Un accordo dunque, secondo quanto sostiene l’esperto, per far sì che le associazioni di aziende produttrici di vino, birra e altre bevande alcoliche “si responsabilizzino nei confronti della formazione dei giovani su questo tema. Stiamo vedendo sempre più diffuso il fenomeno del ‘binge drinking’, le ubriacature ‘spot’ del sabato sera; gli incidenti stradali dovuti alla guida in stato di ebbrezza preoccupano ancora e in ogni caso, anche se le persone non arrivano a superare il limite consentito dalla legge, le autorità segnalano che moltissimi, comunque”, hanno alcol nel corpo.

E aggiunge: “L’impatto negativo del bere, poi può sfociare in comportamenti aggressivi e in violenza familiare, di cui fanno le spese più spesso le donne.

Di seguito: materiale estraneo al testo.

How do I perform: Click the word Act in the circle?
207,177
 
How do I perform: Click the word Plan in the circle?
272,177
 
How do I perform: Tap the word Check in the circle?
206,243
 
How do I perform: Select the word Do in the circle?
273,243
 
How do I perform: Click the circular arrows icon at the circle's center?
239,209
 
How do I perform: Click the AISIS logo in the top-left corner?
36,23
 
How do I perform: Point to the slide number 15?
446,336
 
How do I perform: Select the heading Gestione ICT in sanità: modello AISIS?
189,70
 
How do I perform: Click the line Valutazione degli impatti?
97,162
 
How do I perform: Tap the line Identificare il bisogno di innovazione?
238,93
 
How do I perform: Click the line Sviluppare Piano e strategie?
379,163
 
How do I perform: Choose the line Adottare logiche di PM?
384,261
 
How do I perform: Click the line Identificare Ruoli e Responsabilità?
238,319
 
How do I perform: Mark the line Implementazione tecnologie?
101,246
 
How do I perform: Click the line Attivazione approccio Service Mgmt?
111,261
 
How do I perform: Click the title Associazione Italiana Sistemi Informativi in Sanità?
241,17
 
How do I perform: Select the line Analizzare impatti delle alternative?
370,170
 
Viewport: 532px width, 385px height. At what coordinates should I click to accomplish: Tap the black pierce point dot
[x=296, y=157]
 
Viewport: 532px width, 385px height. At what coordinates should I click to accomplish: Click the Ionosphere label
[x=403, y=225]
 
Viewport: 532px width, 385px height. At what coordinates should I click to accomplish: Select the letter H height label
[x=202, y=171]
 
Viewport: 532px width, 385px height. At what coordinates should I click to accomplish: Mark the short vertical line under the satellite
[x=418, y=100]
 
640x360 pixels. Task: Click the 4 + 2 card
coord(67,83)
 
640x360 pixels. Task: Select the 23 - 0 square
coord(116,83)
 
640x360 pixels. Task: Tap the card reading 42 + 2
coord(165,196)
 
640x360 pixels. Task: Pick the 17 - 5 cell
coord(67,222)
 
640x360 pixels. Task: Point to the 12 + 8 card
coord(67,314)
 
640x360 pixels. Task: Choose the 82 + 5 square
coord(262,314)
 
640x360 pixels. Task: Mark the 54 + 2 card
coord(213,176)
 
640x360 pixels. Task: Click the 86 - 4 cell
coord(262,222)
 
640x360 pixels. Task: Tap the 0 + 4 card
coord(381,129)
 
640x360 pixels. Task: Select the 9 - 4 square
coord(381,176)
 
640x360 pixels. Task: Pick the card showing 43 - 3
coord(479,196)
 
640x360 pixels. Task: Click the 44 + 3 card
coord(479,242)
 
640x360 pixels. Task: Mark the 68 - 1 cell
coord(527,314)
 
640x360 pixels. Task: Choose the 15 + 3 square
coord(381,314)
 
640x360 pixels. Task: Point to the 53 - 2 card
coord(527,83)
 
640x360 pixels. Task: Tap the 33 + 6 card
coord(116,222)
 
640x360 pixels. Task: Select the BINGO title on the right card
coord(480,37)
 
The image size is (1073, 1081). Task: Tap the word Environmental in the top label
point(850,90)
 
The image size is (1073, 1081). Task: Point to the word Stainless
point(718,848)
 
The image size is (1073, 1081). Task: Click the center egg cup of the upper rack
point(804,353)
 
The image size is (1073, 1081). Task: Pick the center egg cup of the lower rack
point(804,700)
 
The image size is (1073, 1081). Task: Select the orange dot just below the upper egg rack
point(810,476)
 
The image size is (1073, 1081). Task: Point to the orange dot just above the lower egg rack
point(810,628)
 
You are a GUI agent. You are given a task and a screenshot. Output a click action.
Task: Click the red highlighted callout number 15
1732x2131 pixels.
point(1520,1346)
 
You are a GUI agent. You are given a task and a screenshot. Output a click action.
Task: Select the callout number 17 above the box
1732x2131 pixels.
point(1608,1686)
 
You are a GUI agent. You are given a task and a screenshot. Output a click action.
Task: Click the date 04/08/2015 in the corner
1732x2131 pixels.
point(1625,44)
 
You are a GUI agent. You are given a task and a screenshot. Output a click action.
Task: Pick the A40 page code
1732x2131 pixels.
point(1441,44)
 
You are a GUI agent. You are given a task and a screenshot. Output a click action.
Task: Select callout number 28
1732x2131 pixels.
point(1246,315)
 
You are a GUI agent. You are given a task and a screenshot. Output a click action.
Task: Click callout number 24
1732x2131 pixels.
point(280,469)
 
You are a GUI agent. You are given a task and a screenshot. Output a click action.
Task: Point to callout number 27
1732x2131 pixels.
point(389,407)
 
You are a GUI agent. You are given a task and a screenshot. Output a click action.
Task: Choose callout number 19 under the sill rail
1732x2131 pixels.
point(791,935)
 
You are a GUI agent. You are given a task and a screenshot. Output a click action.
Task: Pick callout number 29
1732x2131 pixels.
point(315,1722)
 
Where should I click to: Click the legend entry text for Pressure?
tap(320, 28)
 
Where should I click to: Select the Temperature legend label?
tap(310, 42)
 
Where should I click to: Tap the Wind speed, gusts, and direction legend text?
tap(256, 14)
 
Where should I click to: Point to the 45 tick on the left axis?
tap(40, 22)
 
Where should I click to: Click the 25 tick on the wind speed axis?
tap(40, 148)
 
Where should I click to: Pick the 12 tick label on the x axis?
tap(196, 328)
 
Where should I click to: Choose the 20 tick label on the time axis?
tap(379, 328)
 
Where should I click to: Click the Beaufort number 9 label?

Infine, la scienza e la ricerca mostrano che c’è un legame stretto fra consumo di alcol e alcuni tipi di tumore, soprattutto del seno e del colon. Dobbiamo mettere tutti questi temi sul tavolo e parlarne, come faremo al congresso, dove parleranno relatori con esperienze diverse”.

Ovviamente Migliaccio non sta condannando tout court il consumo di alcol: “Se un paziente viene da me e afferma di gradire una moderata quantità di bevande alcoliche durante i pasti lo assecondo: è consentito mezzo bicchiere di vino al giorno, ad alta gradazione. Questo perché i vini più ‘forti’ e corposi si prestano meglio a essere centellinati e ‘goduti’ dal paziente più a lungo. Se invece ho davanti un paziente problematico, che mi confessa di consumare molto alcol, ordino analisi del sangue e una ecografia epatica. Noi nutrizionisti siamo le ‘sentinelle’ di problemi di alcol e possiamo inviare efficacemente le persone a cure specialistiche”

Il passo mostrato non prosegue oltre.